AlcaLu still going solo in Austria
AlcaLu and Microsoft might be close friends in the IPTV world, but that doesn't mean they can't fly solo on the odd occasion.

And that's just what Pat Russo's crew is doing at Telekom Austria AG (NYSE: TKA; Vienna: TKA), which turned to Alcatel for its telco TV needs in 2004, before the partnership with Microsoft was sealed. (See Telekom Austria Does Triple Play.)

Now the Austrian incumbent has upgraded its aonTV service to include time-shift TV and high-definition (HD) TV, with AlcaLu providing all the requisite capabilities, and attracting fulsome praise from the carrier in its press release.

AlcaLu does have its own IPTV middleware platforms (even though Microsoft is its stated preferred supplier of such capabilities) -- one called Open Media Platform (OMP) and one called MiView TV. Telekom Austria is one of the 17 carriers still using the OMP platform. (See Alcatel's IPTV U-Turn and Alcatel Denies iMagic Fadeout.)

So has AlcaLu reversed its decision to stop developing OMP, or are these new IPTV capabilities enabled by other platforms?

AlcaLu's director of product and solutions marketing for IPTV and the digital home, Sue White, says OMP has not been enhanced with new features for the past few years (though of course it is still supported), and that customers can be migrated to MiView TV or another middleware platform when they choose to do so.

OMP customers, though, can add extra capabilities by deploying other products. In Telekom Austria's case, the time-shift TV capabilities come via AlcaLu's 5910 video streaming server, which, says White, is an "evolution of OVS, also known as VS [video server]," which, we found, was also known as the 5940 streaming server. "It's not a new product, but it's continually evolving," says White.

AlcaLu also had a hand in adding the HD TV capabilities by acting as lead integrator, working with incumbent encoding platform provider Harmonic Inc. (Nasdaq: HLIT).

Amino ups its game
Amino Technologies plc (London: AMO), which has just undergone a few significant corporate changes, as well as launching what it claims is the world's first all-digital HD IPTV set-top box -- or AD HD IPTV STB, if you're a telco TV acronym junkie. (See Amino Bows All-D HD STB.)

First, it named Andrew Burke as its new CEO. Burke is a "name" in the IPTV world, having been the head of BT Group plc (NYSE: BT; London: BTA)'s TV service developments from late 2004 to April 2006. (See Amino Names CEO and BT Creates Entertainment Division.)

Then it announced the acquisition, for about £1.4 million ($2.8 million) of AssetHouse Technologies, a 16-person strong specialist that is "the on-demand entertainment services provider behind the BT Vision offering."
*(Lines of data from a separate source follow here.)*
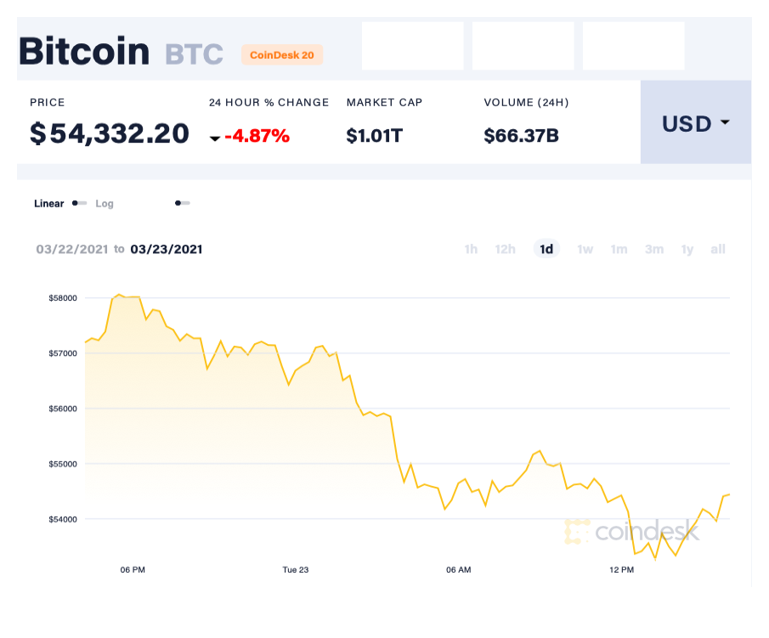Screen dimensions: 769x638
Task: Show the 1y price history
Action: [x=687, y=249]
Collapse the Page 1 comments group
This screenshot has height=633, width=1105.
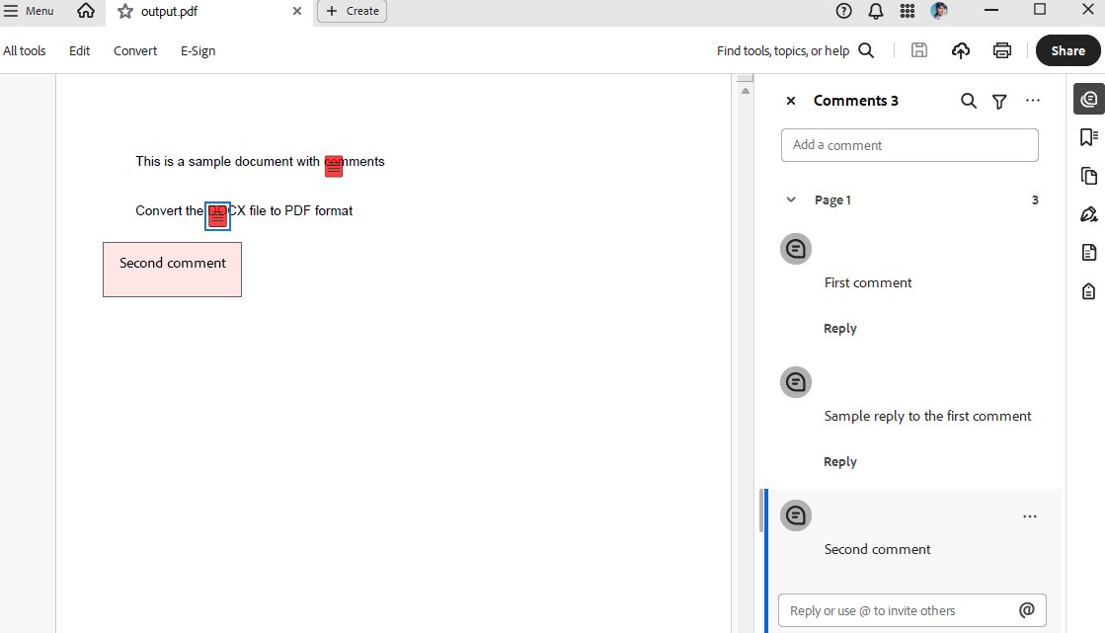(x=790, y=198)
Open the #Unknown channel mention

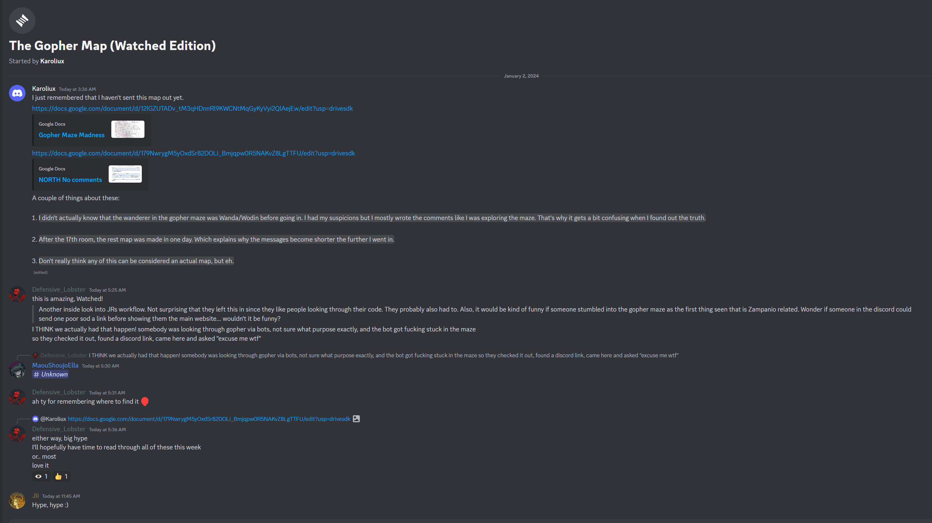[x=50, y=374]
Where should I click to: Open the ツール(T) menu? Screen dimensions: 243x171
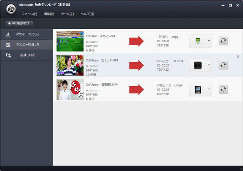point(67,14)
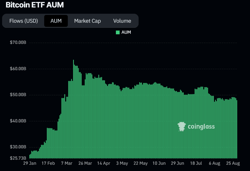Click the 17 Feb date marker
250x171 pixels.
click(x=48, y=164)
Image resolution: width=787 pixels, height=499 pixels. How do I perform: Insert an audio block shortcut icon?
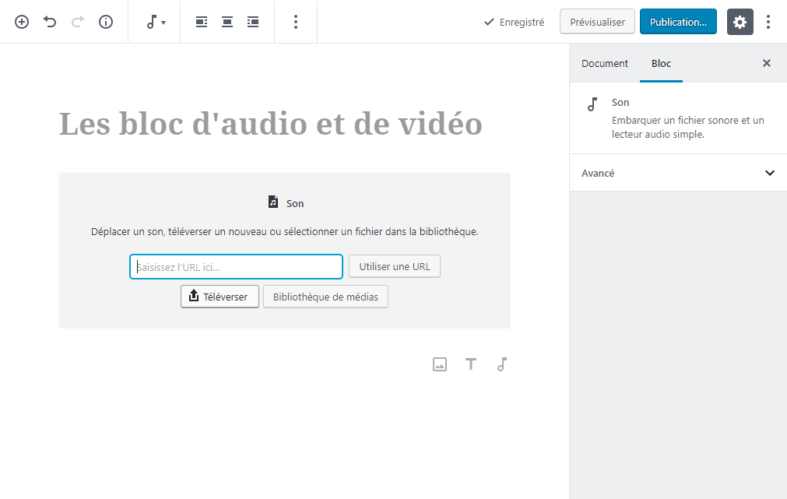(502, 364)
AssetHouse isn't generating much in the way of revenues as yet -- just £400,000 ($790,000) in the year to May 31, 2008 -- but Amino has high hopes that sales can grow under its wing. "As the market for IPTV matures, technology is opening the door for telecoms companies to maximise opportunities through better services, targeted content and greater choice. Together, Amino and AssetHouse will close the loop between the set-top box and the merchandising, taking IPTV to the next stage," stated Burke in what must have been the first words he uttered as Amino's new man in charge.
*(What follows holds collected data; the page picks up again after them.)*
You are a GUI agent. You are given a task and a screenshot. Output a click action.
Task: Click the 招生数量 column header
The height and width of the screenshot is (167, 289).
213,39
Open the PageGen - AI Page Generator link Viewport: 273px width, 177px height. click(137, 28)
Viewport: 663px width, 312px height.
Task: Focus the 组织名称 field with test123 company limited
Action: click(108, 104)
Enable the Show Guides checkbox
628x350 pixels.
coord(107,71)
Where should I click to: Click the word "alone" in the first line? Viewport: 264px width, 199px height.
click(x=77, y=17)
— Ray Le Maistre, International News Editor, Light Reading

trzwuip 12/5/2012 | 3:38:07 PM
re: IPTV Roundup: What's With NSN? Siemens (now NSN) took Myrio and made it a Europe-Centric product and has lost most of its US customers (rural ILECs). The US customers have replaces or done a "cap & grow" with some other IPTV Middleware. NSN is hated by many of the legacy customers. Their new deployments with SES Americom have gone poorly and there is a second middleware now available.
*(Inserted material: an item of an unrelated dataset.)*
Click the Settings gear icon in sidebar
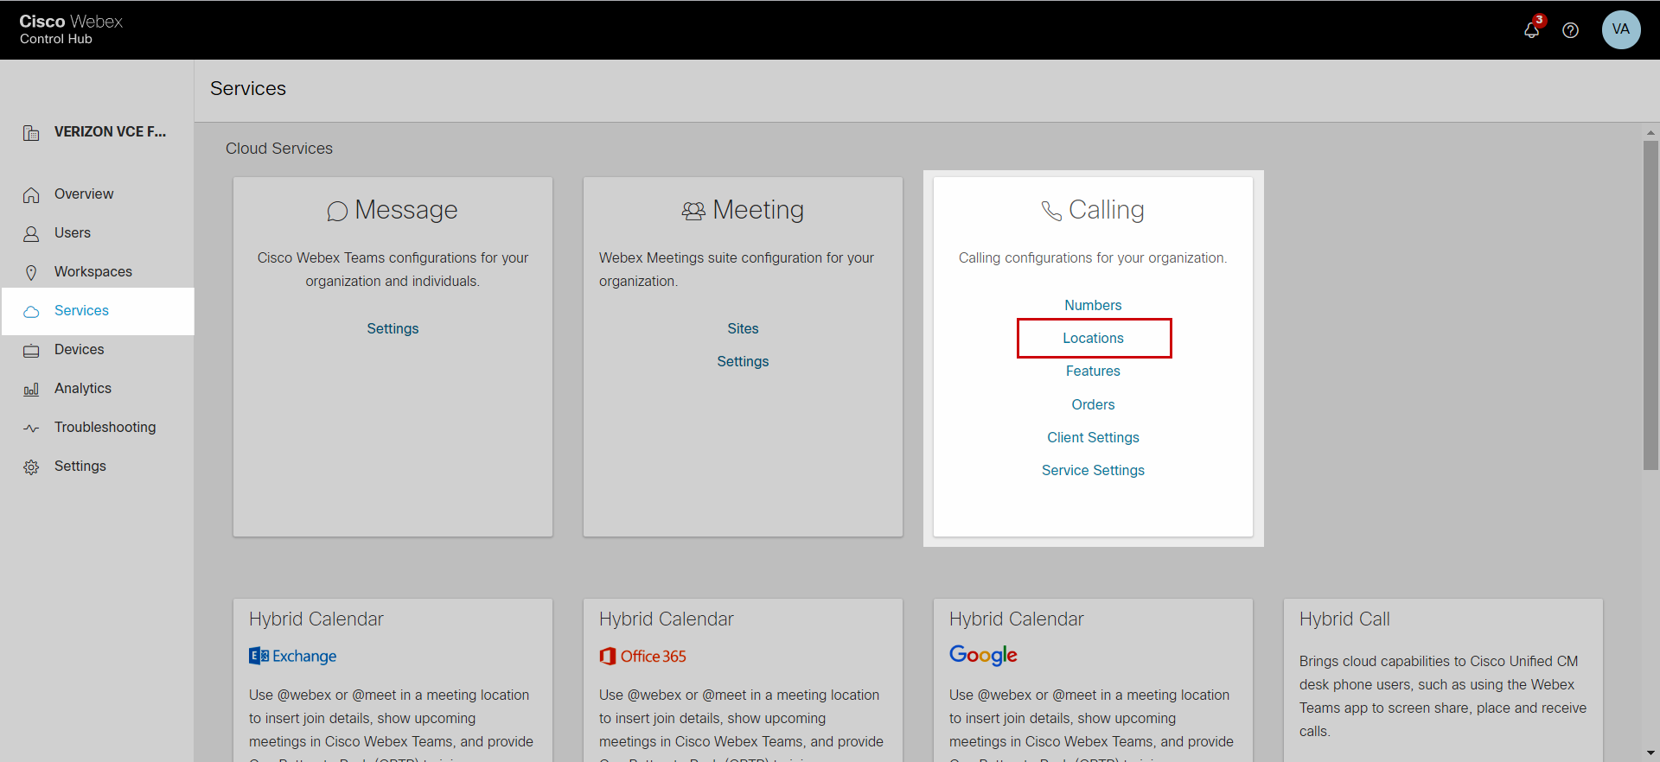The width and height of the screenshot is (1660, 762). click(x=31, y=467)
They will be unable to take this product anywhere outside of Europe because of their focus exclusively on that market and the great ability to alienate any other customer.

Just MD the product now and end your futility!
frnkblk 12/5/2012 | 3:37:46 PM
re: IPTV Roundup: What's With NSN? Said perhaps differently, the move to MPEG-4, many times requiring new STBs which represent the bulk of IPTV expenses, has been a good time for operators to reevaluate their 1st-gen implementations.